22C:116, Lecture 20, Fall 1999

Douglas W. Jones
University of Iowa Department of Computer Science

General Concepts in Distributed Systems
There is a broad (and in fact, multidimensional) spectrum of distributed systems. To explore this spectrum, consider asking the following questions:
- How many processors are in the system
- Is memory shared between processors
- How many processes are allowed per processor
- How do processes communicate
- Can processes move from processor to processor
- Can resources move from place to place
- What are the shared resources
In answering these questions, four large classes of systems emerge, isolated uniprocessors, the typical subject of introductory courses, plus multiprocessors, networks of systems, and distributed systems.

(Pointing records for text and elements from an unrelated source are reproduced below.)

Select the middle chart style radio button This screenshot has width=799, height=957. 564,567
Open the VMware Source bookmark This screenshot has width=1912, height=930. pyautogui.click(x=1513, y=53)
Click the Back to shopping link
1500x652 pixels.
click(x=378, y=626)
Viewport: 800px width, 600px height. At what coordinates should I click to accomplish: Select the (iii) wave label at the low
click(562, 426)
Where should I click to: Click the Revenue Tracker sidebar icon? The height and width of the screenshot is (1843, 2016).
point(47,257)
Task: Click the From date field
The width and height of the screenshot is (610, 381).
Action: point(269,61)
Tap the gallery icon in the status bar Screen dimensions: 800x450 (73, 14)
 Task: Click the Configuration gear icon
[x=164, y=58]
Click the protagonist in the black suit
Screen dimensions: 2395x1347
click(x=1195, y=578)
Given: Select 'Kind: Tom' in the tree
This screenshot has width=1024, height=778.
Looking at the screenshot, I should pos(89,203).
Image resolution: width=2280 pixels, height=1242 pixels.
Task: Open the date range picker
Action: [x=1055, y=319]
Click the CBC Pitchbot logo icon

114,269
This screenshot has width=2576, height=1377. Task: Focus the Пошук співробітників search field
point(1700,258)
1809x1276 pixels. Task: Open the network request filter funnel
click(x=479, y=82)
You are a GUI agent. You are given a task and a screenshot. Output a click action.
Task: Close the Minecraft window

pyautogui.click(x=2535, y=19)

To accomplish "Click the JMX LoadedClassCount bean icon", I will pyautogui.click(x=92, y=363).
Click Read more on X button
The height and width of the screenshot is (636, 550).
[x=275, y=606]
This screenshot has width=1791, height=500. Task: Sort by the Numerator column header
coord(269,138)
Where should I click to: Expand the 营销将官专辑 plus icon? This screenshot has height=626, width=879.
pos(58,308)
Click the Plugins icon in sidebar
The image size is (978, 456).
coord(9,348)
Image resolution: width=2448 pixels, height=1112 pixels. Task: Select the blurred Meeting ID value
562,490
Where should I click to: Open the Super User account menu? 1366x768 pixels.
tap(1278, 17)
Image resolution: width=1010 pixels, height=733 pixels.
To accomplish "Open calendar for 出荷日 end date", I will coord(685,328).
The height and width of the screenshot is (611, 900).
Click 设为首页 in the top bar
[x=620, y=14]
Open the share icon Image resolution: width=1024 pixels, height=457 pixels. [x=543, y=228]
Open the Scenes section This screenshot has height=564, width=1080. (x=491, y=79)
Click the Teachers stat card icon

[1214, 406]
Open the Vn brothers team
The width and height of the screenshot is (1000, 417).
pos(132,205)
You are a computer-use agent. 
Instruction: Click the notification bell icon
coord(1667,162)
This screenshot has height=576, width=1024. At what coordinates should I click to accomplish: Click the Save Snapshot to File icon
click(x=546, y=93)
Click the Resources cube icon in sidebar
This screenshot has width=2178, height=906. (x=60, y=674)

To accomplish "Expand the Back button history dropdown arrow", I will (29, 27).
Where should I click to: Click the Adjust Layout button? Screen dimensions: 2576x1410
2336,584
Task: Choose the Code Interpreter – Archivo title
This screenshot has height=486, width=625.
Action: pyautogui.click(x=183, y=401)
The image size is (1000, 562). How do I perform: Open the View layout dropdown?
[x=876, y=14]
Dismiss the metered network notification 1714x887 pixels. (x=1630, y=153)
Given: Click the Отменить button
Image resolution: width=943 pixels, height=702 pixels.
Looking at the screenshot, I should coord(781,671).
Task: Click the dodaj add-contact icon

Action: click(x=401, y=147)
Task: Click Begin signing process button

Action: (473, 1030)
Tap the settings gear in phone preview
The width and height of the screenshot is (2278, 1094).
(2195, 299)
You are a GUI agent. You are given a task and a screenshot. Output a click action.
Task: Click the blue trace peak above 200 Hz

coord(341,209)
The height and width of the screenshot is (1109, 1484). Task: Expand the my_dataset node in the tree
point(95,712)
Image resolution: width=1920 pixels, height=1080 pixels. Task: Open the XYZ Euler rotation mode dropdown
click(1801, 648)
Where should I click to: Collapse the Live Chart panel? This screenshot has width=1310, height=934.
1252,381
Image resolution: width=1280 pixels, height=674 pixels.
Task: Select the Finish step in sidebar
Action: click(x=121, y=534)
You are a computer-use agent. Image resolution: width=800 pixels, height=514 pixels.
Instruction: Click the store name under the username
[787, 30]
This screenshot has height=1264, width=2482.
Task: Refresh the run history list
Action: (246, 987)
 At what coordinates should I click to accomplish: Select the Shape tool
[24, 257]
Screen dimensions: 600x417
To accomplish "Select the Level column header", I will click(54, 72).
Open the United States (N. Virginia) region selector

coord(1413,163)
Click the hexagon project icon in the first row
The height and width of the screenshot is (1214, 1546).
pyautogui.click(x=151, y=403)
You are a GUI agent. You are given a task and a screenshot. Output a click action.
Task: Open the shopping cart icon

To add to the confusion, the answers to some of these questions may change depending on the level of abstraction from which the system is examined. For example, some systems that appear to share memory at the user level are implemented on top of packet switched networks.
Multiprocessors
Some computer systems have multiple CPU's and multiple memories, but (under the constraints of some protection mechanism) any code running on any processor may access any location in memory. Some of these machines have a single ready list shared equally by all processors, while others assign processes to processors for any of a variety of reasons.
The University of Iowa has had a number of these systems, since the mid 1980's. For many years, we had a number of Encore Multimax systems at the Weeg Computer Center, and now we have a number of large Silicon Graphics systems on campus that are good examples of such multiprocessors. The idea of building such multiprocessors dates back to work by Conway in the early 1960's, and was widely used on Burroughs mainframes from the mid 1960's onward. In the late 1970's, Encore and Sequent reintroduced such architectures in the marketplace, and today, such architectures are relatively common in high-end scientific computation.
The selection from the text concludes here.